Bulgaria has become the sixth EU country after Hungary, Austria, Poland, the Czech Republic and Croatia to signal that it will not sign the global migration agreement at a ceremony in Morocco in December.
The Global Compact for Safe, Orderly and Regular Migration was approved in July by all 193 UN member nations except the United States, which had backed out last year.
Hungary’s right-wing government, led by Prime Minister Viktor Orbán, a hardliner on immigration, said it will not sign the final document in Marrakesh.
Poland, which has also clashed with Brussels by resisting national quotas for asylum seekers, is considering the same step.
The Czech Republic was the next to announce that it is moving out of the deal.
In the meantime, it was reported that the Croatian President Kolinda Grabar-Kitarović had announced that she would not sign “the Marrakesh agreement”, while the government still appears willing.

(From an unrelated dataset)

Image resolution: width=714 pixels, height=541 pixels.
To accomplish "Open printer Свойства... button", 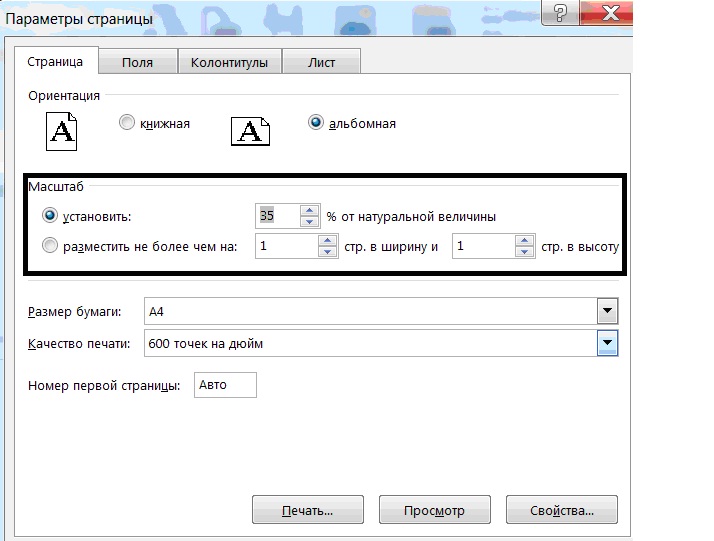I will pyautogui.click(x=561, y=510).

Bulgaria became the next in line, as it made clear it would not sign the pact, in an attempt to calm down boiling protests at home. Tsvetan Tsvetanov, the leader of the ruling GERB party in the country’s parliament, broke the news on Monday (12 November).
Various protests, including against the price of fuels and the expected increase of car insurance, are taking place simultaneously in Bulgaria, threatening to sink the fragile coalition between Boyko Borissov’s GERB with the United Patriots, a trio of nationalist and extremist forces.
Some of the scandals have recently have been engineered by the United Patriots, who hold two portfolios of deputy prime ministers.
In this context, Kornelia Ninova, the leader of the opposition Bulgarian Socialist Party (BSP), said she would lead the battle against the global migration pact, which according to her was against the national interest. GERB’s move is seen as an attempt to defuse this new front.
On 31 October, the European Commission voiced its regret at the decision of Austria, the country holding the rotating EU presidency, not to sign the pact.
Critics of the pact say it blurs the line between legal and illegal migration.
Asked by EURACTIV to comment, Commission chief spokesperson Margaritis Schinas quoted his boss Jean-Claude Juncker having said earlier on Monday in Berlin, that “those countries that decided they are leaving the UN migration compact, had they read it, they would not have done it”.
Maja Kocijancic, spokesperson to EU foreign affairs chief Federica Mogherini, added that according to UN practice, the state representatives would not sign the compact, but adoption would take place either by consensus or vote.